▶ _Supplied material_
-- -- --

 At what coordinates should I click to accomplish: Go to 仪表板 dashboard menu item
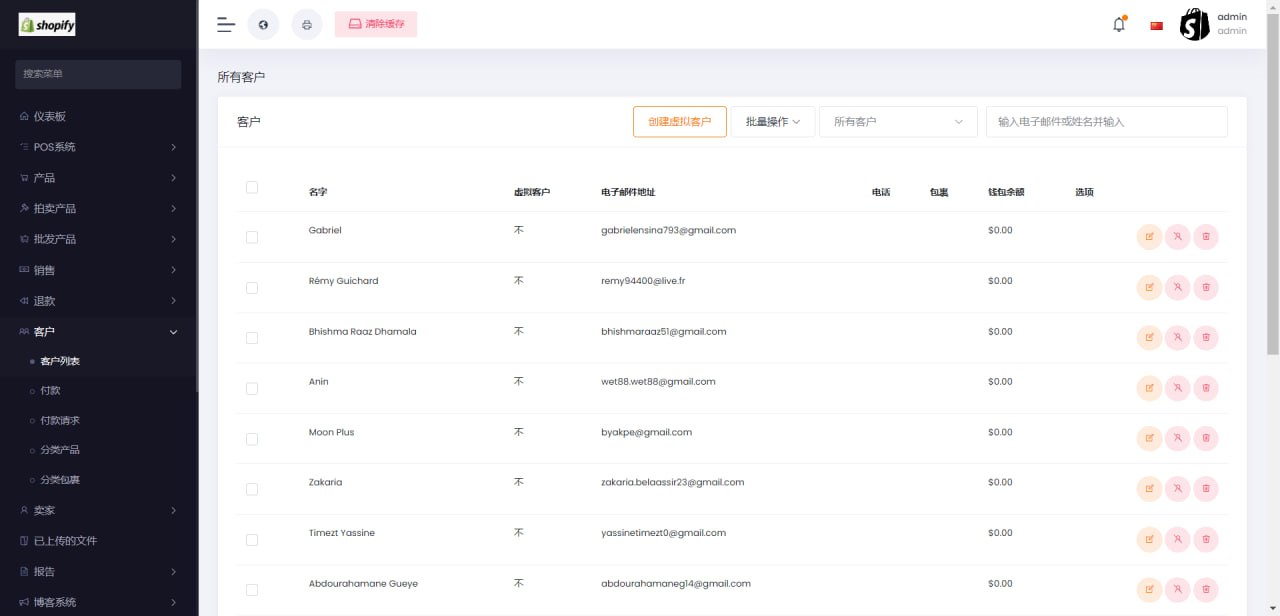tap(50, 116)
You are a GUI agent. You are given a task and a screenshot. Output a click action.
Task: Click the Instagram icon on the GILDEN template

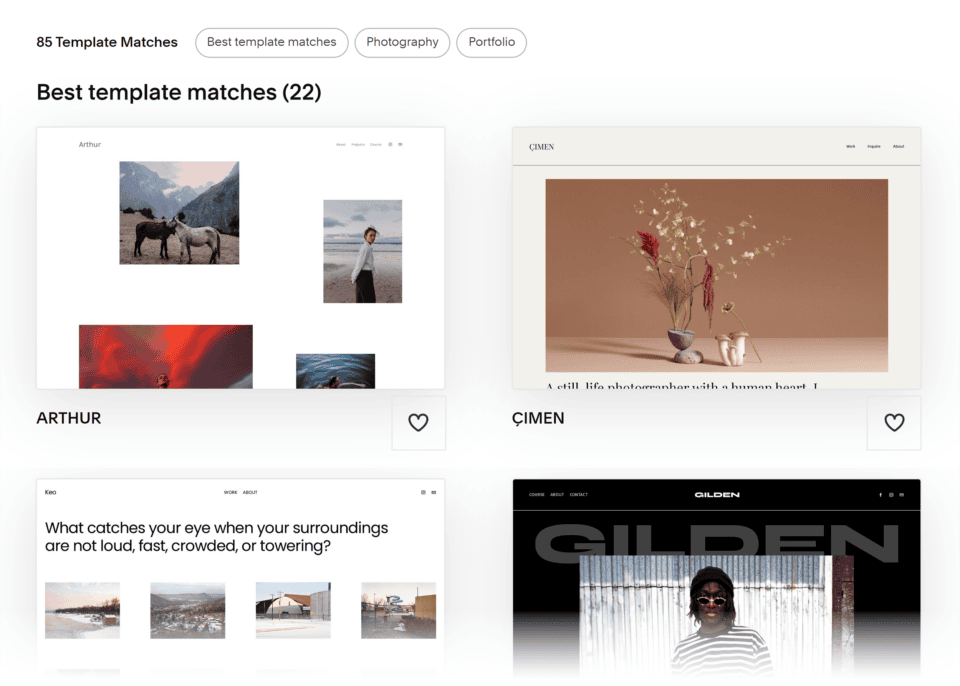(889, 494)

-- -- --

▶ _What needs to be done_
The answer is to be the lines from the line that contains "Task: Click the" through the last line of the material, retyped exactly, both included, with pictures left out, please.

▶ _Exercise solution_
Task: Click the Instagram icon on the GILDEN template

(889, 494)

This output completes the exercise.